Symptoms attributable to GB calculi
- Right upper quadrant / epigastric pain radiating to back
- Nausea and vomiting ✅ (present in this patient)
- Pain often nocturnal, continuous and severe
(Bailey & Love's Surgery 28th Ed., p. 1264)
Current status
Since the GB wall is normal and there is no pericholecystic fluid, this is symptomatic cholelithiasis without acute cholecystitis at this time. However, it may be contributing to the vomiting.
Management
- Conservative initially (pain relief, anti-emetics)
- Elective laparoscopic cholecystectomy after acute illness resolves
- Dietary fat restriction in the interim
- If pain worsens acutely → recheck for developing cholecystitis
Differential Diagnoses to Exclude
| Condition | Why consider | Differentiating feature |
|---|
| Ectopic pregnancy | Free pelvic fluid, pelvic pain | β-hCG test — must do urgently |
| Acute appendicitis | Abdominal pain, vomiting, distension | RIF tenderness, USG appendix |
| Acute cholecystitis | GB calculi present | GB wall normal on USG currently |
| Ovarian torsion | Pelvic pain, vomiting, difficulty walking | Doppler flow of ovary |
| Endometriosis | Free fluid, pelvic pain | Chronic history, clinical correlation |
Immediate Action Plan
- Urgent β-hCG to rule out ectopic pregnancy — this is non-negotiable
- Admission recommended given vomiting + difficulty walking + free pelvic fluid
- IV antibiotics for PID (parenteral regimen as above)

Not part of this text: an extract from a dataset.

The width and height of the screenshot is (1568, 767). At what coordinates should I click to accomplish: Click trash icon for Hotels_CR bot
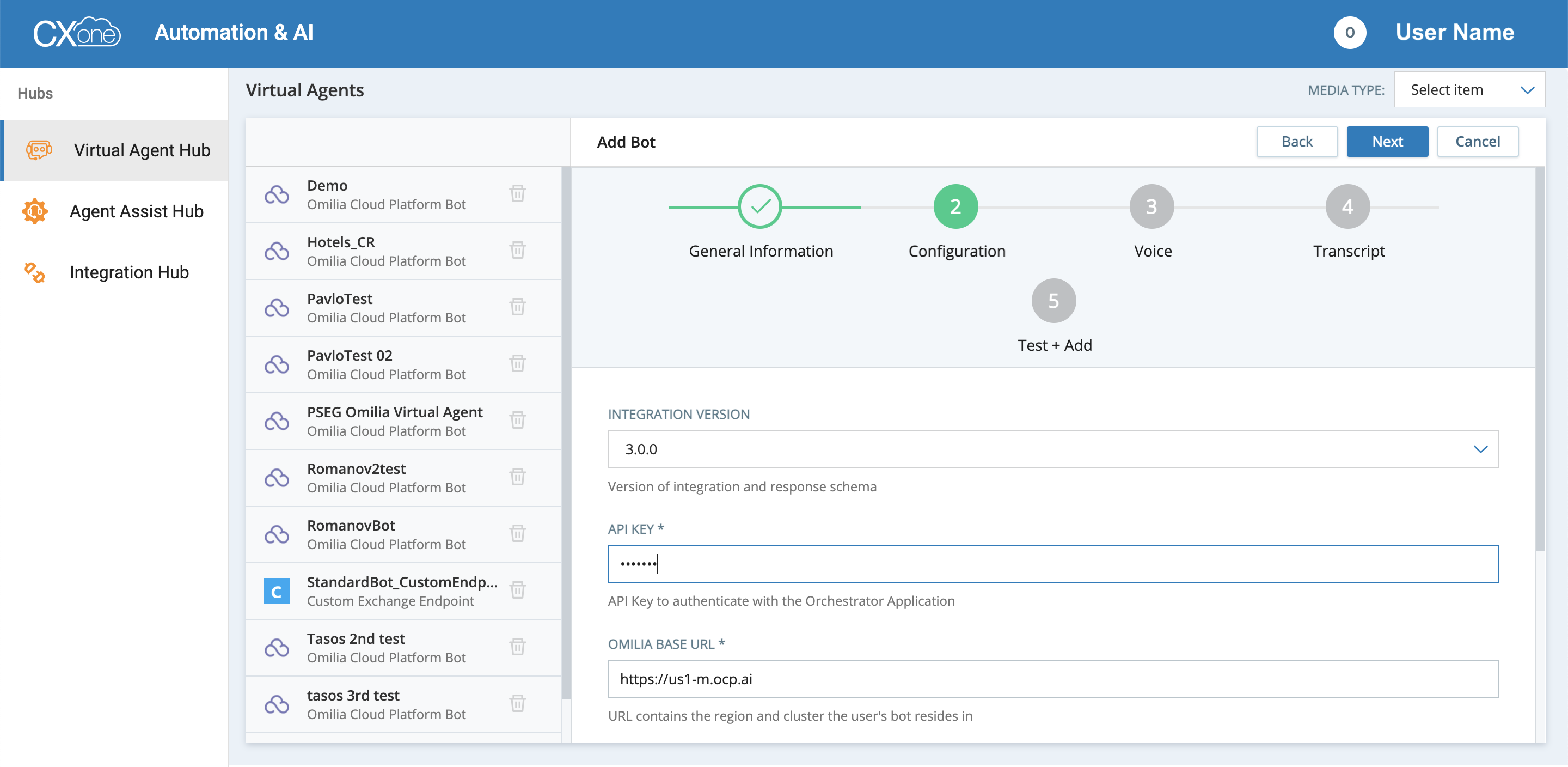click(x=517, y=251)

- Gynecology + Surgery consult (patient is already referred from Surgery to Pulmonology per the second document — ensure Gynecology is in the loop)
- Monitor for tubo-ovarian abscess formation (repeat USG if no improvement in 48-72h)
- Plan elective cholecystectomy after acute episode resolves
⚠️ Clinical note: The radiologist specifically states "please correlate clinically." The free pelvic fluid + posterior fornix tenderness + bulky uterus in a 35-year-old woman with acute symptoms is a PID picture until proven otherwise, but ectopic pregnancy must be excluded first as it is a surgical emergency with the same USG appearance.